▶ **Your assignment**:
Transcribe the listing below in full, keeping every line exactly as it is.

▶ **Information given**:
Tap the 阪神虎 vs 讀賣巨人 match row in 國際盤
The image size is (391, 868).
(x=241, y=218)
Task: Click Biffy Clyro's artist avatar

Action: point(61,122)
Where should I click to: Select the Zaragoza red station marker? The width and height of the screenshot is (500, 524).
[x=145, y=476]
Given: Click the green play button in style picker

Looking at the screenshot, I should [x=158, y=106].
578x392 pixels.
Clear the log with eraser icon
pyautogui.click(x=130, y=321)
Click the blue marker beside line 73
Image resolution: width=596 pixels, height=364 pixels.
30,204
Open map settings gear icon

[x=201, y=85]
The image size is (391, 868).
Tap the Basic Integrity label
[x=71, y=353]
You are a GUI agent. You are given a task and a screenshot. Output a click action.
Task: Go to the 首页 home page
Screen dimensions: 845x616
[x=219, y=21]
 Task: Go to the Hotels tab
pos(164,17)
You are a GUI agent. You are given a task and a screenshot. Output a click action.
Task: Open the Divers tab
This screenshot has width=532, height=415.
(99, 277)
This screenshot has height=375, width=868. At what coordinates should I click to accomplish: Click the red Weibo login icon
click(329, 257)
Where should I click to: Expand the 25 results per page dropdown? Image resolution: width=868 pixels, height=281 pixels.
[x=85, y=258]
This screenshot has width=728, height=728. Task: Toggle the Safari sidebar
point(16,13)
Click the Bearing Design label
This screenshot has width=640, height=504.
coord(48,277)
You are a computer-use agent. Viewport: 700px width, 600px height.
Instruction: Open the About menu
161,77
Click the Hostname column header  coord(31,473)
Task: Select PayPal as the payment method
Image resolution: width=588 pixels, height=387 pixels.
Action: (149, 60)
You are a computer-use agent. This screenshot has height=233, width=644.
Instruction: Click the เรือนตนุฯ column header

▶ **Final answer**:
Tap the 阪神虎 vs 讀賣巨人 match row in 國際盤
The image size is (391, 868).
(x=241, y=218)
Task: Click Biffy Clyro's artist avatar

Action: point(61,122)
Where should I click to: Select the Zaragoza red station marker? The width and height of the screenshot is (500, 524).
[x=145, y=476]
Given: Click the green play button in style picker

Looking at the screenshot, I should [x=158, y=106].
578x392 pixels.
Clear the log with eraser icon
pyautogui.click(x=130, y=321)
Click the blue marker beside line 73
Image resolution: width=596 pixels, height=364 pixels.
30,204
Open map settings gear icon

[x=201, y=85]
The image size is (391, 868).
Tap the Basic Integrity label
[x=71, y=353]
You are a GUI agent. You are given a task and a screenshot. Output a click action.
Task: Go to the 首页 home page
Screen dimensions: 845x616
[x=219, y=21]
 Task: Go to the Hotels tab
pos(164,17)
You are a GUI agent. You are given a task and a screenshot. Output a click action.
Task: Open the Divers tab
This screenshot has width=532, height=415.
(99, 277)
This screenshot has height=375, width=868. At what coordinates should I click to accomplish: Click the red Weibo login icon
click(329, 257)
Where should I click to: Expand the 25 results per page dropdown? Image resolution: width=868 pixels, height=281 pixels.
[x=85, y=258]
This screenshot has width=728, height=728. Task: Toggle the Safari sidebar
point(16,13)
Click the Bearing Design label
This screenshot has width=640, height=504.
coord(48,277)
You are a computer-use agent. Viewport: 700px width, 600px height.
Instruction: Open the About menu
161,77
Click the Hostname column header  coord(31,473)
Task: Select PayPal as the payment method
Image resolution: width=588 pixels, height=387 pixels.
Action: (149, 60)
You are a computer-use agent. This screenshot has height=233, width=644.
Instruction: Click the เรือนตนุฯ column header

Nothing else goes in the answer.